Gagliano realized that the submergence of the marshes around Pete Hebert’s camp was a result of the latest episode of movement on the Bastian Bay fault.  It is the nature of all faults to move episodically in (geologically) short bursts of activity.  In the tectonic regions of California these episodes are generally very brief, and fault slip happens dramatically in a matter of seconds.  In a delta system where the forces are all driven by the weight of the deltaic sediments fault slip can happen much more slowly and will generally not create a detectable seismic signal.  The most recent episode of fault slip on the Bastian Bay fault appears to have happened over a period of about a decade between the early 1970s and the early 1980s.  Imagery of the area taken from the ProPublica publication “Losing Ground” is used in this short video sequence to show the submergence of the marsh on the hanging wall side of the Bastian Bay fault during that time period.  The interconnected nature of the system of faults bounding the Terrebonne Trough throughout their geological history strongly suggests that similar patterns of movement happened on most of these faults during the same time period.  This is likely to be the principal cause of the episode of wetlands loss that occurred between the 1970s and 1980s in southeastern Louisiana.

REFERENCES

Armstrong, C., Mohrig, D., Hess, T., George, T., Straub, K.M., 2014, Influence of growth faults on coastal fluvial systems: Examples from the late Miocene to Recent Mississippi River Delta, Sedimentary Geology, v. 301, p. 120-132

Crans, W., Mandl, G., Haremboure, J., 1980, On the Theory of Growth Faulting: A Geomechanical Delta Model Based on Gravity Sliding, Journal of Petroleum Geology, v. 2, p. 265-307

Dawers, N. H. and Martin, E., 2006, Fault Related Changes in Louisiana Coastal Geometry, Louisiana Governor’s Applied Coastal Research and Development Program, GACRDP Technical Report Series 05-000, 21 p.

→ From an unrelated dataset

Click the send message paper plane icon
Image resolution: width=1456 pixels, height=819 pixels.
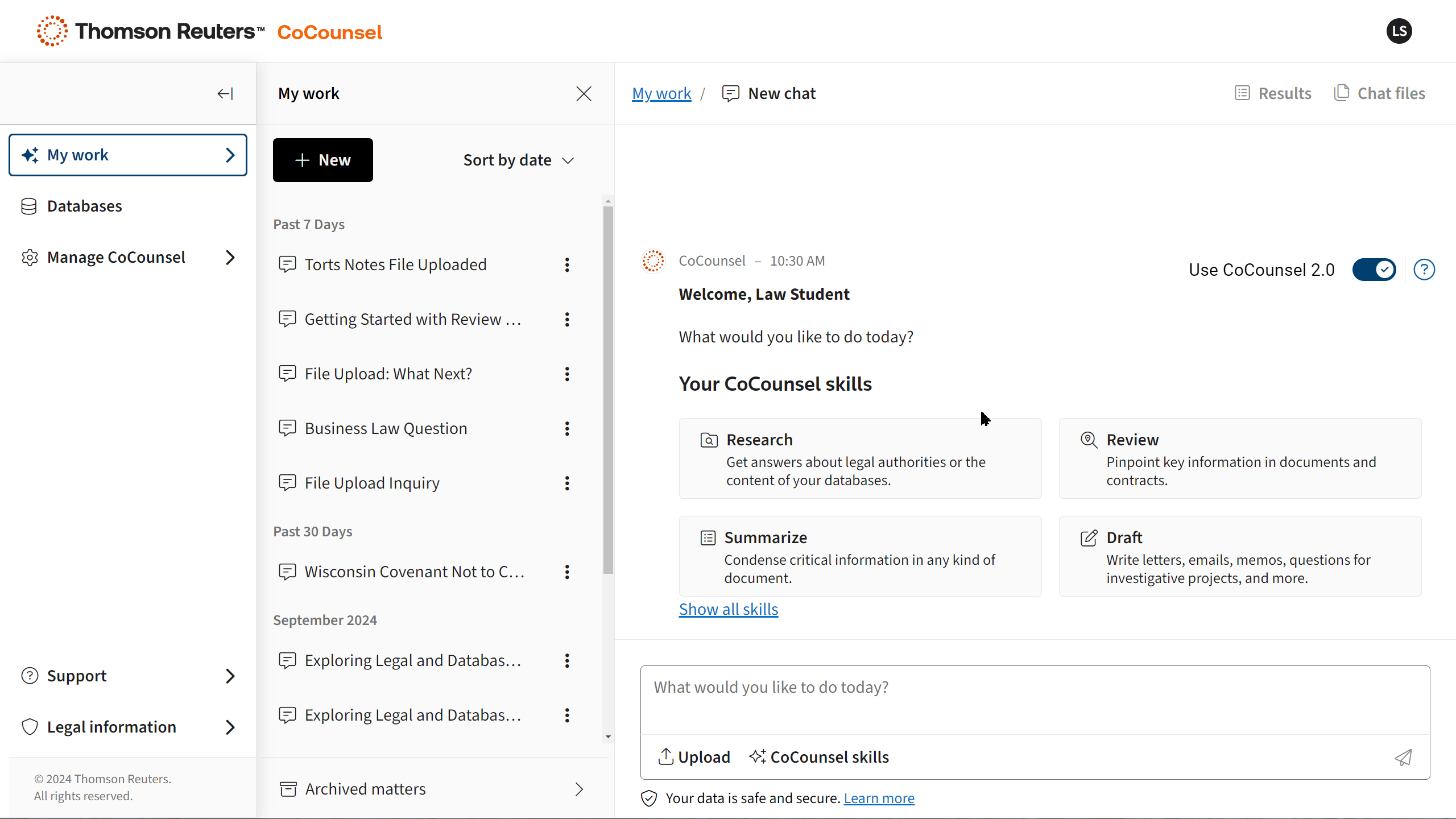click(x=1403, y=757)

Gagliano, S.M., Kemp III, E. B., Wicker, K. M., Wiltenmuth, K. S., Sabate, R. W., 2003 Neo-Tectonic Framework of Southeast Louisiana and Applications to Coastal Restoration, Transactions G.C.A.G.S., v. 53, p. 262-272

Gagliano, S.M., Kemp III, E. B., Wicker, K. M., Wiltenmuth, K. S., 2003. Active Geological Faults and Land Change in Southeastern Louisiana. Prepared for U.S. Army Corps of Engineers, New Orleans District, Contract No. DACW 29-00-C-0034

Kulp, M. A., Fitzgerald, D., Penland, S., 2005, Sand-Rich Lithosomes of the Holocene Mississippi River Delta Plain, SEPM Special Publication No. 83, SEPM (Society for Sedimentary Geology), ISBN 1-56576-113-8, p. 279–293.